The University of Hawai'i at Mānoa's student-run theatre company, Late Night Theatre, known for showcasing original student works, continues its 2020-21 series with the new work When We Were Young, written by MFA candidate in playwriting Kimberlee Stone.

This experimental digital production challenges the viewer's traditional concepts of what theatre is by delving into the world of video game storytelling as its performance platform. This experimental digital production takes on a whole new genre of storytelling to showcase Stone's script When We Were Young, a mash-up of a memory play and a whodunit, into an interactive video game that each audience member gets to explore. Late Night Theatre continues its endeavor to push the envelope and ask the question, "What is theatre when live audiences and in-person rehearsals are suspended?"

To create the world of this play the creative team combines the video game and theatrical worlds in a fresh and exciting manner. They posit video games are another form of storytelling, theatre, and performance that has been widely unacknowledged until this point. "Certainly they require similar elements: world building, character creation, audience identification, music, and story" says director Thea Wigglesworth, MFA candidate in directing. She continues, "We can and are learning a lot from each other by sharing our techniques for art making and exploring the relationship between avatar and performer." The creative team for When We Were Young has incorporated the combined strengths of Information and Computer Sciences (ICS), Academy of Creative Media (ACM), and even a Travel Industry Management (TIM) student for this innovative video game performance endeavor.

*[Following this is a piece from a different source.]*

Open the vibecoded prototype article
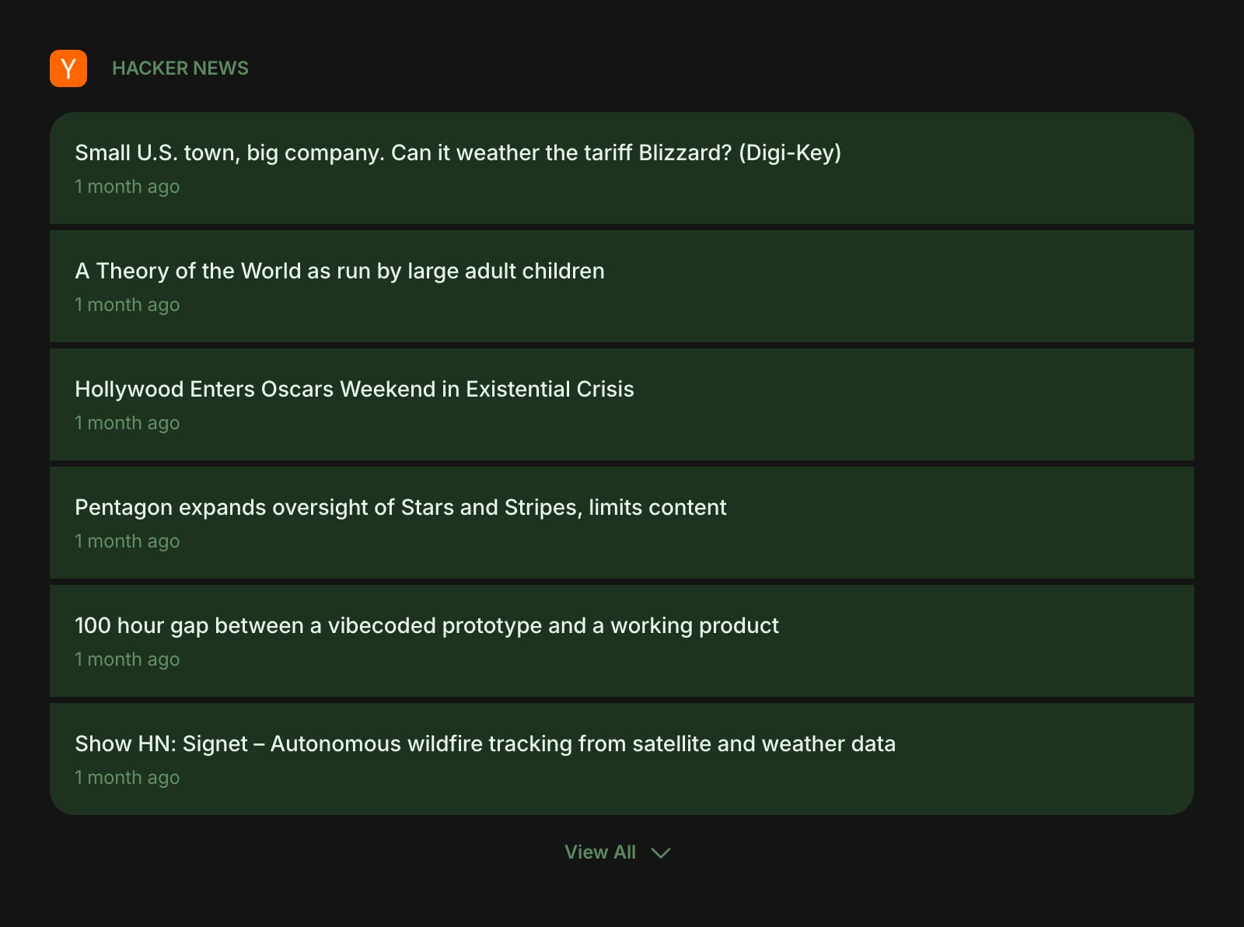Viewport: 1244px width, 927px height. (426, 625)
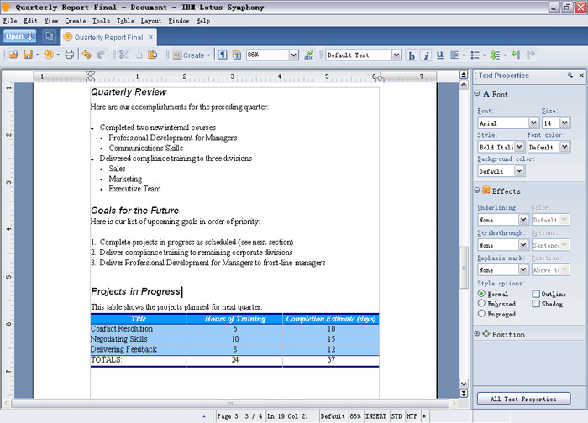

Amidst the resurgence of the Black Lives Matter movement Stone recrafted the narrative of her script to explore the ways in which the criminal justice system creates tension in our modern society. The nostalgia, memory and the friendship between Kayli and Diana (the main two characters) have been further developed by the playwright in response to the events of 2020. Stone elaborated, "This play, however, seeks to explore the aspects of that nostalgia we often repress, because it feels too uncomfortable to confront and forces its characters to either do the uncomfortable thing that ultimately harms others or do the thing that may make life uncomfortable or difficult for one but may be the right thing, morally, in the long run."

Audiences can expect to play and participate in a computer based video game for this performance. The play is presented as a single player game where audience members will play through Kayli's memories. The memories provide information which the audience will put into a pro/con list that will unlock the next room. In fact, When We Were Young is very similar to a traditional passive puzzle game until the final moment when an active choice is required and audiences select their own ending. This show brings Late Night Theatre's new mission to life: "Create to Inspire, Inspire to Transcend, Transcend to Give Voice."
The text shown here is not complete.